Text Preprocessing in Python: Steps, Tools, and Examples

by Olga Davydova, Data Monsters

In this paper, we will talk about the basic steps of text preprocessing. These steps are needed for transferring text from human language to machine-readable format for further processing. We will also discuss text preprocessing tools.
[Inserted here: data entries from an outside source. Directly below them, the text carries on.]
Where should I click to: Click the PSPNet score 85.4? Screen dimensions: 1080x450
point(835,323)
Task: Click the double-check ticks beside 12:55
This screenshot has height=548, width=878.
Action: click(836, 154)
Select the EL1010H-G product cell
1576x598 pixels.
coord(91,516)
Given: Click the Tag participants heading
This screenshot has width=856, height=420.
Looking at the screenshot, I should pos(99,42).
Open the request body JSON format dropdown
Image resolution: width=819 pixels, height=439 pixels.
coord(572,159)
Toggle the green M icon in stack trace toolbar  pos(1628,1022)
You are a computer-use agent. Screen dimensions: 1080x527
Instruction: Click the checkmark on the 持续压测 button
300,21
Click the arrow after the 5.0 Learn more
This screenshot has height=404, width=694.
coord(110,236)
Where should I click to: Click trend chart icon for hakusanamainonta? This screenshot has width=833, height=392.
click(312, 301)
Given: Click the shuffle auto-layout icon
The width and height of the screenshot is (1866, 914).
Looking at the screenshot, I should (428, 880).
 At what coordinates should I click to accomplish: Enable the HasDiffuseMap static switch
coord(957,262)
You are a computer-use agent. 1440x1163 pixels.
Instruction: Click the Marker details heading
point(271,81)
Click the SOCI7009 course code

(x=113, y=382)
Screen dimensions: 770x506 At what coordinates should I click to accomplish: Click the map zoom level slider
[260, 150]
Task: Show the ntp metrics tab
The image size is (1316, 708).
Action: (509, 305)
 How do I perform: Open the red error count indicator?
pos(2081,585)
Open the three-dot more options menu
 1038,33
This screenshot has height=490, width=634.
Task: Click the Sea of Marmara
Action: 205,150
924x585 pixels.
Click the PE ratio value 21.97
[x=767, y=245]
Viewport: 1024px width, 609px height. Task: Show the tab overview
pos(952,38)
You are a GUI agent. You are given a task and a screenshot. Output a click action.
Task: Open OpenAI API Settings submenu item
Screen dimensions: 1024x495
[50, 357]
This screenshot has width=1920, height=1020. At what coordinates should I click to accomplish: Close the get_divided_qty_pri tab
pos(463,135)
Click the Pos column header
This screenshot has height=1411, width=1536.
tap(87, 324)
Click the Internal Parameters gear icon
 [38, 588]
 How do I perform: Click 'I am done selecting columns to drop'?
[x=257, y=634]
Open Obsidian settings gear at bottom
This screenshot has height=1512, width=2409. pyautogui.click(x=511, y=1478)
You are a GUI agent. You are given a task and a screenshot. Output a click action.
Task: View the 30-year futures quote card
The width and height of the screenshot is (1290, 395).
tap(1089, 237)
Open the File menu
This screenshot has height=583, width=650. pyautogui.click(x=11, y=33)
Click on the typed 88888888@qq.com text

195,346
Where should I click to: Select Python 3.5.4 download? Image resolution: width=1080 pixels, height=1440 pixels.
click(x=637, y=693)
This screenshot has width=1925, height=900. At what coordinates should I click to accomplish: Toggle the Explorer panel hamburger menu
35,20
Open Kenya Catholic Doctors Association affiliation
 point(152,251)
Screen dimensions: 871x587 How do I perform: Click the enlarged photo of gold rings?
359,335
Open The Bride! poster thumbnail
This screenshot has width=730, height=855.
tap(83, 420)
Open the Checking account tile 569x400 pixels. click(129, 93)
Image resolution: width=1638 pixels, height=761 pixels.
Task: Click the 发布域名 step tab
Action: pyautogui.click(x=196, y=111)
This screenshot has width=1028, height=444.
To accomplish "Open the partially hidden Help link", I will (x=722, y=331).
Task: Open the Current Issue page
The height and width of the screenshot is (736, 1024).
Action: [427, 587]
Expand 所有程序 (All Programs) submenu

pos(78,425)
After a text is obtained, we start with text normalization. Text normalization includes:

  • converting all letters to lower or upper case
  • converting numbers into words or removing numbers
  • removing punctuations, accent marks and other diacritics
  • removing white spaces
  • expanding abbreviations
  • removing stop words, sparse terms, and particular words
  • text canonicalization

We will describe text normalization steps in detail below.

Convert text to lowercase

Example 1. Convert text to lowercase

Python code:

input_str = ”The 5 biggest countries by population in 2017 are China, India, United States, Indonesia, and Brazil.”
input_str = input_str.lower()
print(input_str)

Output:

the 5 biggest countries by population in 2017 are china, india, united states, indonesia, and brazil.

Remove numbers

Remove numbers if they are not relevant to your analyses. Usually, regular expressions are used to remove numbers.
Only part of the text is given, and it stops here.